Предложенный отрывок:
= = = =

Обладает ли сознание какой-то глубиной или это всего лишь трепещущая поверхность? Мысль может вообразить свою глубину, может утверждать, что она имеет глубину, или считать, что она — всего лишь рябь на поверхности. Имеет ли мысль как таковая вообще какую-либо глубину? Сознание состоит из его содержания; содержание сознания — это его предел. Мысль есть деятельность внешнего, и в некоторых языках мысль означает внешнее. Значение, придаваемое скрытым слоям сознания, по-прежнему поверхностно, глубины оно не имеет. Мысль может придать себе центр, в виде эго, «я», но этот центр вообще не имеет никакой глубины; слова, как бы ловко и тонко они ни были подобраны, неглубоки. «Я» — это выдумка мысли в виде слова и отождествления; «я», ищущее глубину в действии, в существовании, вообще не имеет никакого значения; все его попытки создать глубину в отношениях кончаются тем, что оно множит свои собственные образы, тени которых считает глубокими. Деятельность мысли не имеет глубины; её удовольствия, её страхи, её печаль находятся на поверхности. Само слово «поверхность» показывает, что под нею что-то есть, большой объем воды или очень мелкий. Неглубокий или глубокий ум — это слова мысли, а мысль сама по себе поверхностна. За мыслью, создавая объём, стоят опыт, знание, память — те вещи, которые ушли, чтобы вновь быть вызванными и оказывать или не оказывать воздействие. Там, далеко под нами, на земле катила свои воды широкая река, делая большие изгибы среди рассыпанных вокруг ферм, а по петляющим дорогам ползали муравьи. Горы были покрыты снегом, а долины были зелёными, с глубокими тенями. Солнце было прямо перед нами и садилось в море, когда самолёт приземлялся среди дыма и шума растущего города.

= = = =

Список записей:
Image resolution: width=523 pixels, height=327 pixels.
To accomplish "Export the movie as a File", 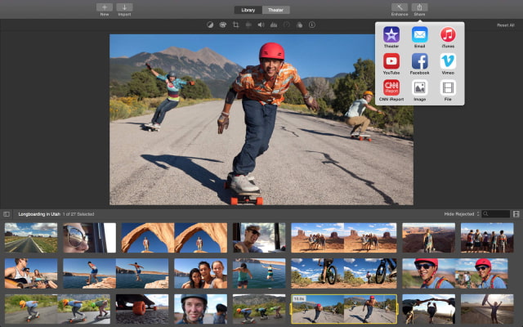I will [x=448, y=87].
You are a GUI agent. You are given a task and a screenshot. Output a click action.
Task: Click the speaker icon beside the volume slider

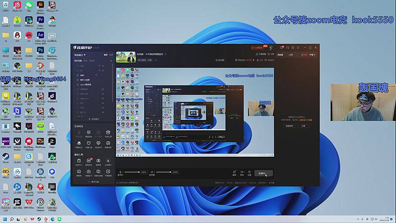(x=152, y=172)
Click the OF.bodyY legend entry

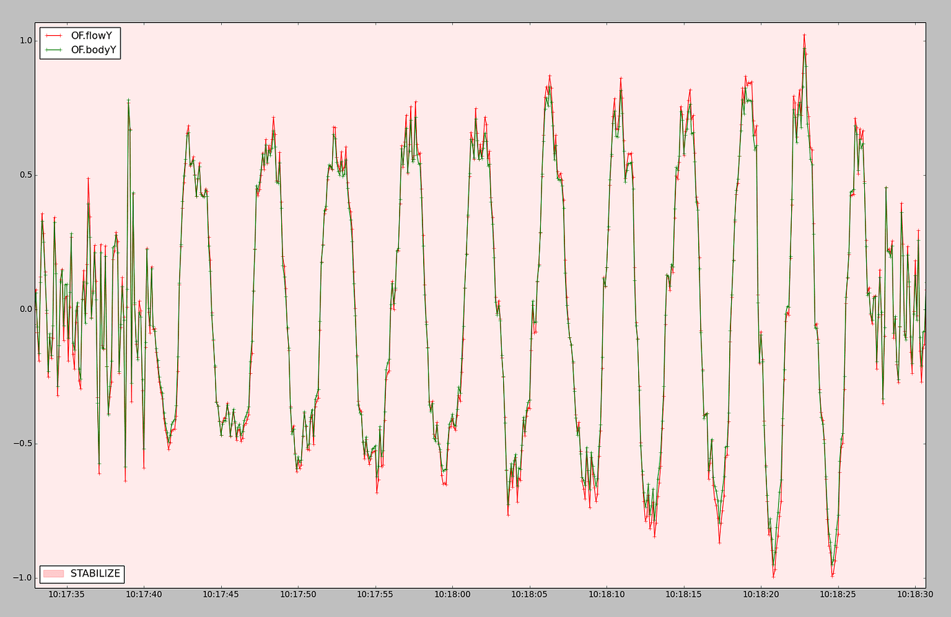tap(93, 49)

= = = =

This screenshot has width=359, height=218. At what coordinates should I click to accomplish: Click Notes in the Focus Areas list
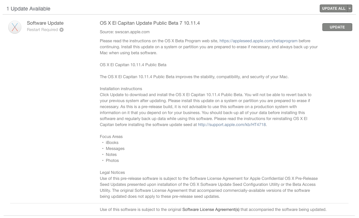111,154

= = = =

Задания:
[A] Изложите отрывок о глубине сознания в двух предложениях.
[B] Что, согласно отрывку о глубине сознания, является пределом сознания?

Ответы к упражнению:
[A] В отрывке утверждается, что мысль и созданное ею «я» лишены глубины, а удовольствия, страхи и печаль мысли находятся на поверхности; за мыслью, создавая объём, стоят опыт, знание и память. Завершается отрывок видом с самолёта: широкая река среди ферм, заснеженные горы и солнце, садящееся в море, когда самолёт приземляется в растущем городе.

[B] Его содержание.